It should be appreciated that embodiment as described herein is not limited to specific structure shown in Fig. 4, and the disclosure is not being departed from
Other structures can be equally used in the case where the range of embodiment.
It should be noted that the card about the single deals match indicated in search and report electronic document of discussion described herein
The various embodiments of bright electronic document, it is only for simplify purpose rather than the limitation to the disclosed embodiments.It is not taking off
In the case where from the scope of the present disclosure, it can serially or parallelly find and report that is indicated in electronic document is used for multiple transaction
Proof electronic document.As non-limiting example, report that electronic document can be the expense of the multiple transaction of instruction that are being made by employee
With report.
It is also to be noted that it is multiple it is discussed about the report electronic document based on non-structured data use institute
The proof electronic document found is used for the multiple disclosed embodiments of value-added tax declared, only for the purposes of illustration rather than right
In the limitation of the disclosure.It can equally be submitted using proof electronic document for other, such as, but not limited to, other types
Declare, tax revenue prepare etc..
Implementable various embodiments disclosed herein is hardware, firmware, software or any combination thereof.In addition, software is preferred
Ground be embodied as visibly realizing on program storage unit (PSU) or the computer-readable medium that is made of component on or certain equipment
And/or the combination of equipment.Application program can upload to the machine including any suitable architecture and be executed by it.Preferably, should
Machine is in the computer platform with such as one or more central processing unit (" CPU "), memory and input/output structure
Upper implementation.Computer platform can also include operating system and micro-instruction code.Various processes and function described herein can be with
It is a part of micro-instruction code either application program, or is any combination of them, can be executed by CPU, nothing
By whether explicitly showing such computer or processor.In addition, various other peripheral cells may be coupled to computer
Platform, such as additional-data storage unit and print unit.In addition, non-transitory computer-readable medium is to propagate letter except temporary
Any computer-readable medium except number.
All examples as described herein and conditional statement are intended for instructing purpose, to help reader to understand disclosed reality
The principle and inventor of applying example promote the concept that this field is contributed, and should be understood as not to it is such specifically quote show
Example and condition make limitation.In addition, record herein the principle of embodiment of the disclosure, aspect and embodiment and its specifically show
All statements of example, it is intended to including its structural and functional equivalent.In addition, such equivalent includes currently known etc.
Jljl and in the future exploitation equivalent, that is, exploitation execution identical function any element, but regardless of structure how.
Claims (19)
1. being used to search the method for proving electronic document based on non-structured data, comprising:
The first electronic document is analyzed to determine at least one parameter transaction of transaction, wherein the first electronic document includes at least partly
Non-structured data;
For transaction creation template, wherein the template is the structured data sets for including at least one identified parameter transaction;
Based on the template created, at least one inquiry is created;And
Using at least one described inquiry to inquire the second electronic document at least one data source.

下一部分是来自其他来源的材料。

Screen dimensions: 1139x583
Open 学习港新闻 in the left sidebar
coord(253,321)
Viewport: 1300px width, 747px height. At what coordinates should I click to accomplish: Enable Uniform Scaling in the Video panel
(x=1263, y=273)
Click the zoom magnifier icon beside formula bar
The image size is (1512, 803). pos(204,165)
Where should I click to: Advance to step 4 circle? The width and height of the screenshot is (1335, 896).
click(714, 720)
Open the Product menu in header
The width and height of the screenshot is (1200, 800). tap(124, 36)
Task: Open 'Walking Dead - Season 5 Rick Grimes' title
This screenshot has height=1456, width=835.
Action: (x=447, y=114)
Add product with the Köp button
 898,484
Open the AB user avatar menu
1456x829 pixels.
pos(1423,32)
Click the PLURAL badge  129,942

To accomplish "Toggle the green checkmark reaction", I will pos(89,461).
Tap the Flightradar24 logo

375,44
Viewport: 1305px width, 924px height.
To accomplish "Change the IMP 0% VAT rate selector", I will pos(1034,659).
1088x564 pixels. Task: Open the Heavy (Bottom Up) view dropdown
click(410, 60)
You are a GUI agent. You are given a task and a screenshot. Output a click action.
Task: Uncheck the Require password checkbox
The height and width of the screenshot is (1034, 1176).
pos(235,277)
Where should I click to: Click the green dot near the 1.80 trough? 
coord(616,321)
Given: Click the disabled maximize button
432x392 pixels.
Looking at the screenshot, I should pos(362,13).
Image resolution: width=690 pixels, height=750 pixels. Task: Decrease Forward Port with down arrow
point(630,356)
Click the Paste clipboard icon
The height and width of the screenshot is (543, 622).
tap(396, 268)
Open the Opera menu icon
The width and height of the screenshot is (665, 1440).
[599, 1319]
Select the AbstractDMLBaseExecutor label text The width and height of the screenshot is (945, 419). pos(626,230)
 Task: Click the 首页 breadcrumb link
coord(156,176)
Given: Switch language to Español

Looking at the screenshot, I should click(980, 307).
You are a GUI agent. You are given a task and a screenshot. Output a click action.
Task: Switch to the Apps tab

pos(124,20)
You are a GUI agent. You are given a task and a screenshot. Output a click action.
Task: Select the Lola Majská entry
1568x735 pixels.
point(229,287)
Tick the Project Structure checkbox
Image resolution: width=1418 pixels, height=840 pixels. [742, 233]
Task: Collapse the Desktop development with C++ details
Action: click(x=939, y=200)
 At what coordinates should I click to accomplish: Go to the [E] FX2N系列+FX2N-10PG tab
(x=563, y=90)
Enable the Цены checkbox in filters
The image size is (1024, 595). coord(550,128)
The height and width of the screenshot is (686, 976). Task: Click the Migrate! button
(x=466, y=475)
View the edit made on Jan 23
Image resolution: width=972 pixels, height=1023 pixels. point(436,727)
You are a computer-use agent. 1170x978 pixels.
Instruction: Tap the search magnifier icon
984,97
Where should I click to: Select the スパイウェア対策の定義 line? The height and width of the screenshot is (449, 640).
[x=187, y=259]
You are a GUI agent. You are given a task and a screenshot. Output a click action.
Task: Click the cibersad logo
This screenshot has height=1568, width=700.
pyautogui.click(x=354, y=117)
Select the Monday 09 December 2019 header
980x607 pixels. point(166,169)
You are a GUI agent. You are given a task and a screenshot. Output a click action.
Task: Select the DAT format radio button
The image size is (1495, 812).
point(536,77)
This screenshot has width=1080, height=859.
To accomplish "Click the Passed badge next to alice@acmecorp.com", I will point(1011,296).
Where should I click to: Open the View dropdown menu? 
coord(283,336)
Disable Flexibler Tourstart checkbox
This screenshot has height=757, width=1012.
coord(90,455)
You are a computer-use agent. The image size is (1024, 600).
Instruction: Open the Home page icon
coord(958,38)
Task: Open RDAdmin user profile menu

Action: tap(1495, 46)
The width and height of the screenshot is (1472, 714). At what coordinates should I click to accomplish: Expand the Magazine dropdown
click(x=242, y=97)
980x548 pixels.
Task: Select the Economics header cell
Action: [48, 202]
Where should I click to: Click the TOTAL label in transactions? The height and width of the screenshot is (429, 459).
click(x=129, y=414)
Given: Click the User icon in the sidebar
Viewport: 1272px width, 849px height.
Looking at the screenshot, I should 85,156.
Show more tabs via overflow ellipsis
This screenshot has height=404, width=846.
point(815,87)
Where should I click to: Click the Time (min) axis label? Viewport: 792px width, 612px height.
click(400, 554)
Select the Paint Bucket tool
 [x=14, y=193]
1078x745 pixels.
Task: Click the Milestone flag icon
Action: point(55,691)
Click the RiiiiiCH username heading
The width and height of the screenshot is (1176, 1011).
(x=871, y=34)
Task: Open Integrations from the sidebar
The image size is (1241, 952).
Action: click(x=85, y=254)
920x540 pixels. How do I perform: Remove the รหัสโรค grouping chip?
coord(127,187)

2. according to the method described in claim 1, wherein determining at least one parameter transaction, further includes:
At least one critical field and at least one value are identified in the first electronic document;
Based on the first electronic document, create data set, wherein the data set created include at least one described critical field and
At least one described value;And
Created data set is analyzed, wherein determining at least one parameter transaction based on analyzing.
3. according to the method described in claim 2, wherein identifying at least one described critical field and at least one described value, also
Include:
The first electronic document is analyzed to determine the data in the first electronic document;And
Based on the list of predefined critical field, at least part of identified data is extracted, wherein identified data
At least part matched at least one critical field in predefined critical field list.
4. according to the method described in claim 3, wherein analyzing the first electronic document, further includes:
Optical character identification is executed to the first electronic document.
5. according to the method described in claim 2, wherein pre- based at least one of at least one critical field identified
It is worth in each of definition of keywords section, generates the inquiry.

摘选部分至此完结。